Old vaccine proves a dud

Acellular pertussis (whooping cough) vaccines have been developed because they are supposed to be safer and more efficient than the earlier, whole-cell versions.


Children suffered fevers, febrile seizures and even died after being given the whole-cell vaccine and, it seems, all for very little. The whole-cell version has been reported to be just 48 per cent effective in a recent Swedish trial, and just 36 per cent effective in a study carried out in Italy. This means that nearly two-thirds of children given the vaccine were not, after all, protected, and yet still ran the risks of serious adverse reactions.


The problem is that the new acellular variety doesn’t seem to be faring much better. Scientists don’t understand which one of the three possible components to the vaccine actually works, although most contain the component known as pertussis toxin (PT).


Researcher Gregory Poland from the Mayo Clinic and Foundation in Rochester, Minnesota, explains: ‘The minimum protective level of PT antibody is unclear, the clinical relevance of antibody produced by each of the various components is unknown, and disease continues to occur in the presence of high levels of postimmunization PT antibody.’

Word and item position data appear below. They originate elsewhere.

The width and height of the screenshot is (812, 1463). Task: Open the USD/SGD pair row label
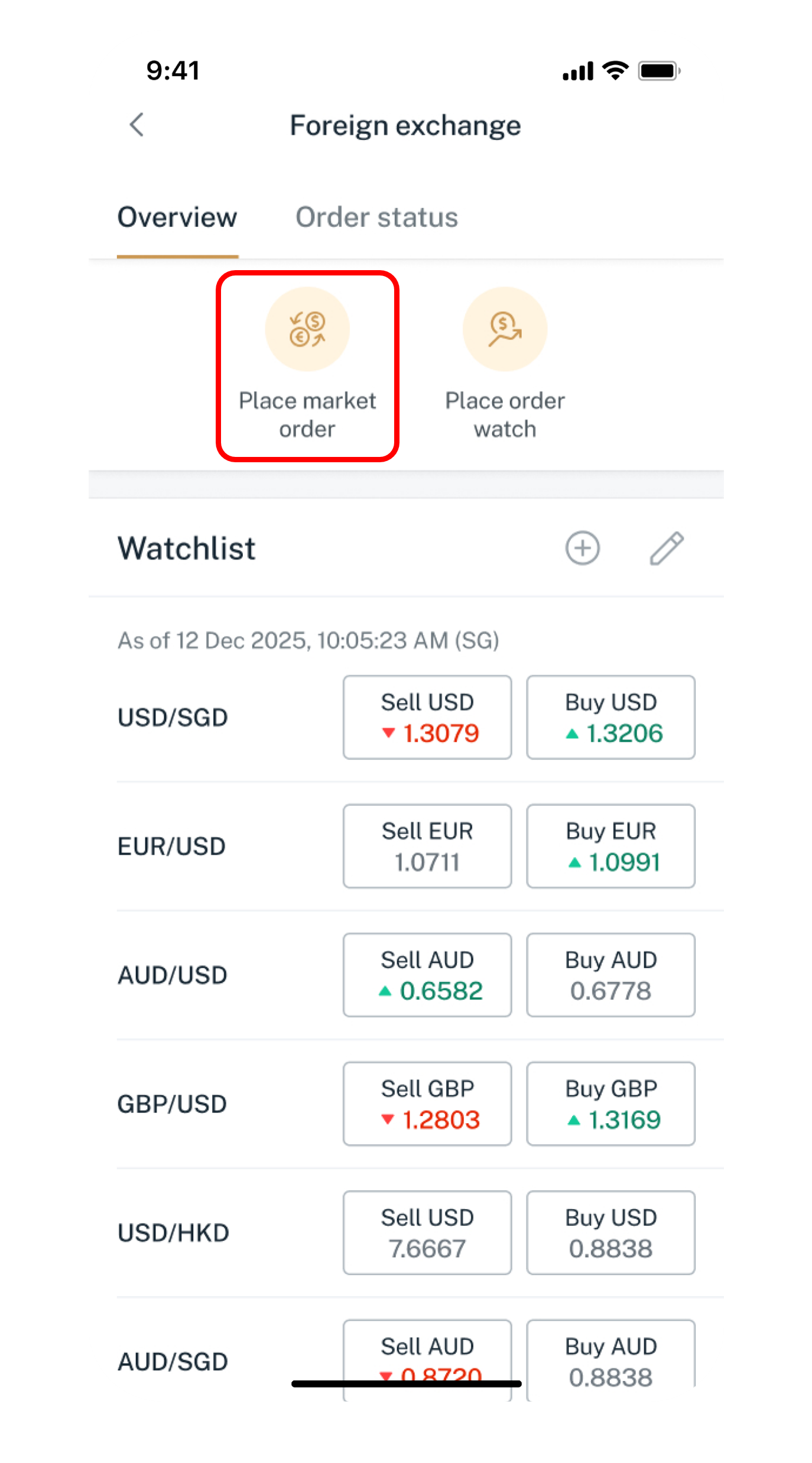[173, 718]
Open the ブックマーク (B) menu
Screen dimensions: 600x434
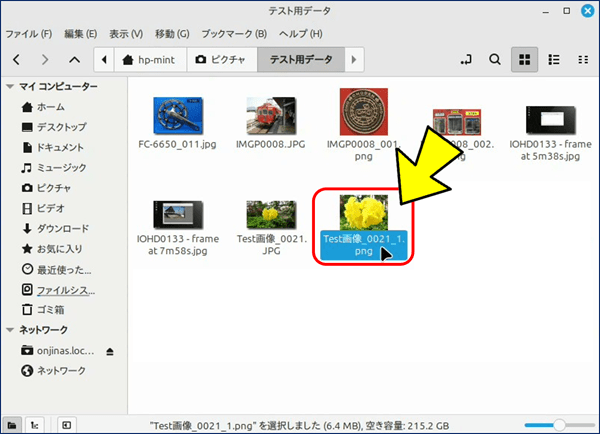pos(233,33)
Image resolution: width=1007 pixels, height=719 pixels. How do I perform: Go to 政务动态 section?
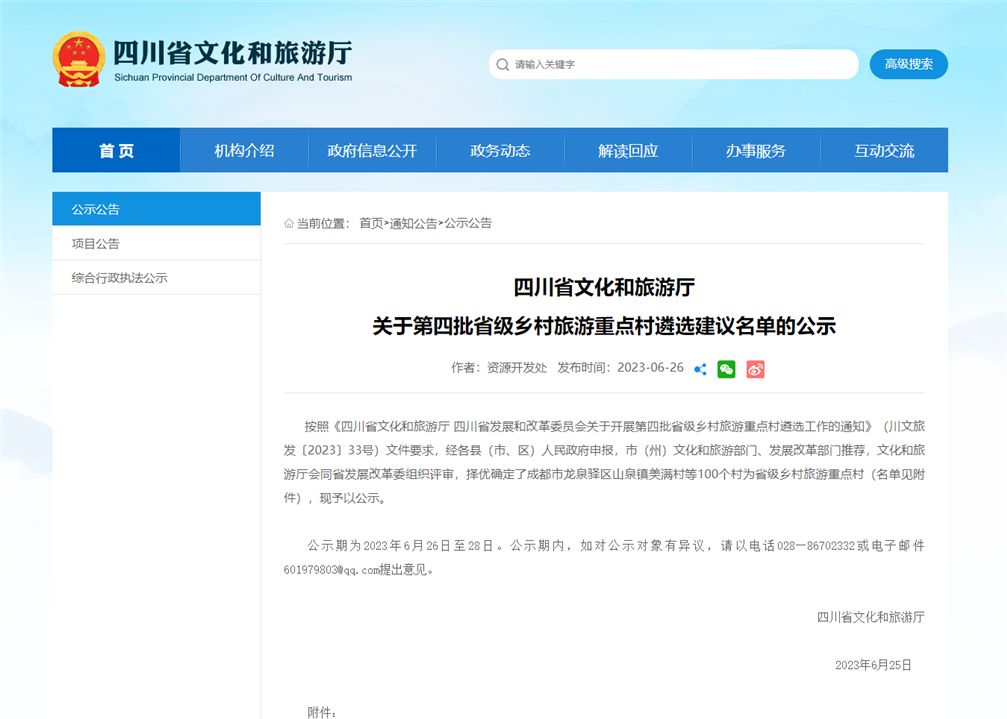tap(500, 151)
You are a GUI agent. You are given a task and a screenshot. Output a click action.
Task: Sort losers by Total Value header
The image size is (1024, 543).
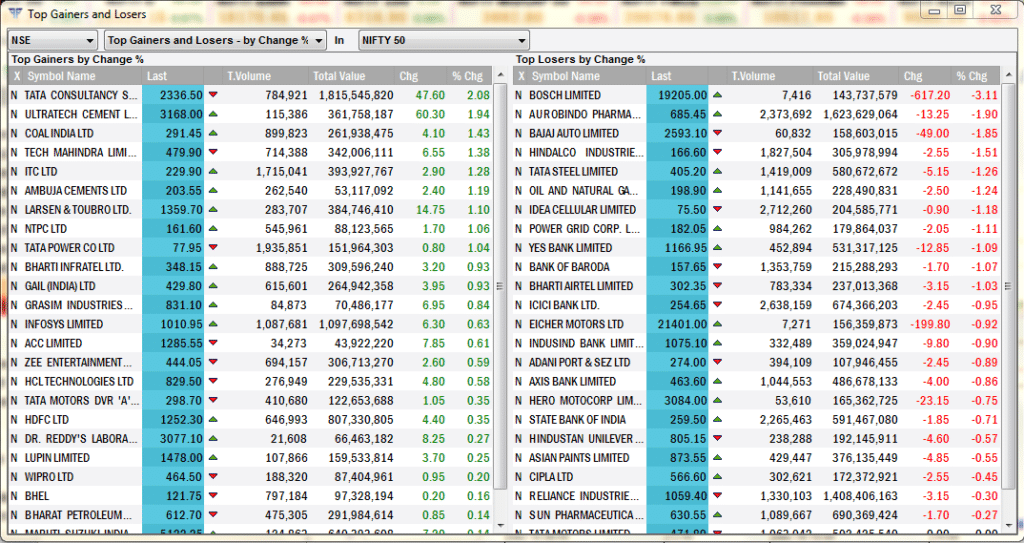[x=843, y=76]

Possibly because so little is understood about the acellular version, adverse reactions seem as great. A recent study from the Nationwide Multicenter Acellular Pertussis Trial (NMAPT) examined 2189 children given either a version of the acellular vaccine or the whole-cell version. The study found that the rate of serious adverse reactions – death, near-death, seizures, developmental delay and hospital stays – did not differ between the two types of vaccine (The Lancet, January 27,1996).